Roma Visual Lab 1. (2011)

Representation of Roma People in Documentary Films

Founding on DocuArt Cinema’s film club traditions and commitment to the dissemination of the documentary film genre, we launched this unconventional film club in the spring of 2011, also as a course at the Department of Media at ELTE BTK Institute for Art Theory and Media Studies. The subject of the course was “Representation of Roma People in the Light of Contemporary Cultural Research”. The lectures were thus open to communication and film students as well as anyone interested in the topic. The program comprised documentary films that had some peculiar feature manifested in their approach, formal solution or choice of theme: they approached the subject of Roma people in unconventional ways. Our basic question, therefore, was how documentary filmmakers saw and showed Roma people. We included by now classic pieces in the program, but most screenings featured contemporary documentaries.

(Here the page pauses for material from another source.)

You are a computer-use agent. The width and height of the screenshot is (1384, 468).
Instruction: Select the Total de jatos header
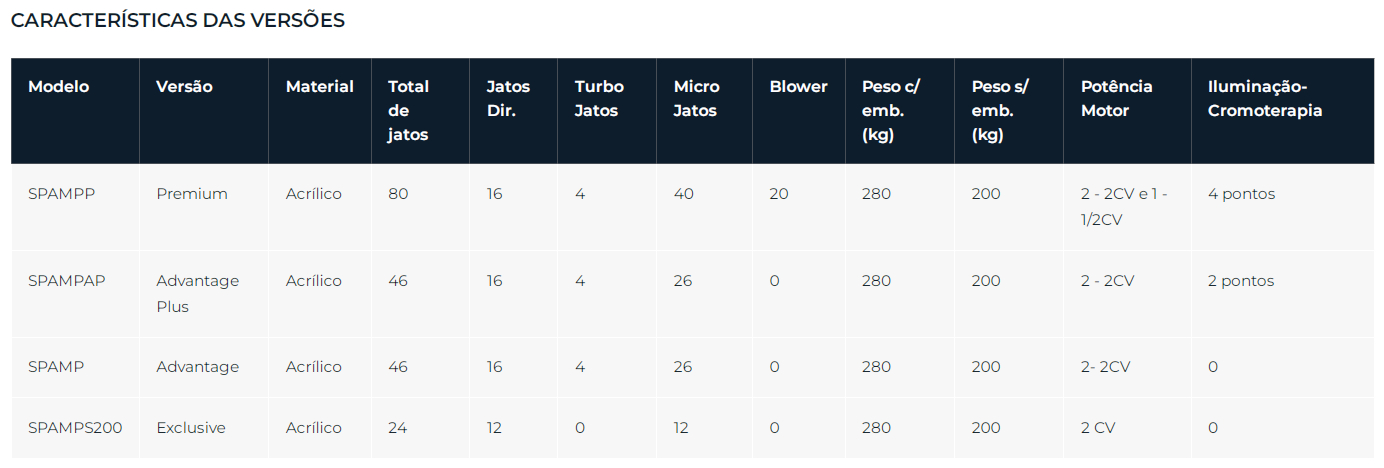click(x=408, y=111)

The screenings were followed by discussions with invited guests (social scientists, film experts), which were moderated by the teacher of the course and head of the film club Andrea Pócsik, and in some cases by a student. At the workshop-style debates we employed a method referred to as “anthropological image interpretation”, in the course of which we endeavoured – with more or less success – to interpret the idiosyncrasies, social positions and relations characteristic of the represented Roma community by analysing the means of expression and formal solutions used in the given film. The film club took place with a regular core audience and an additional group of alternating viewers (altogether 25-30 people on average). A video recording was made of each discussion by cinematographer Róbert Bordás. Once the film club was over, the footages were uploaded onto DocuArt’s website for archival and free access.

The purpose of the event – beyond its role in university education – was to provide a new forum of exceptional experts for the dissemination of Hungarian documentary films and the analysis of their formal idiosyncrasies. It was the film club’s weekly regularity and continuity that made it possible to keep returning to the discussion of diverse modes of expression with a mostly identical audience of university students and analyse them together with invited experts.

The event had ample media coverage, it was advertised across Roma online media and social media, and the Roma Magazine of MR 1 Kossuth Radio made regular spots heralding the event.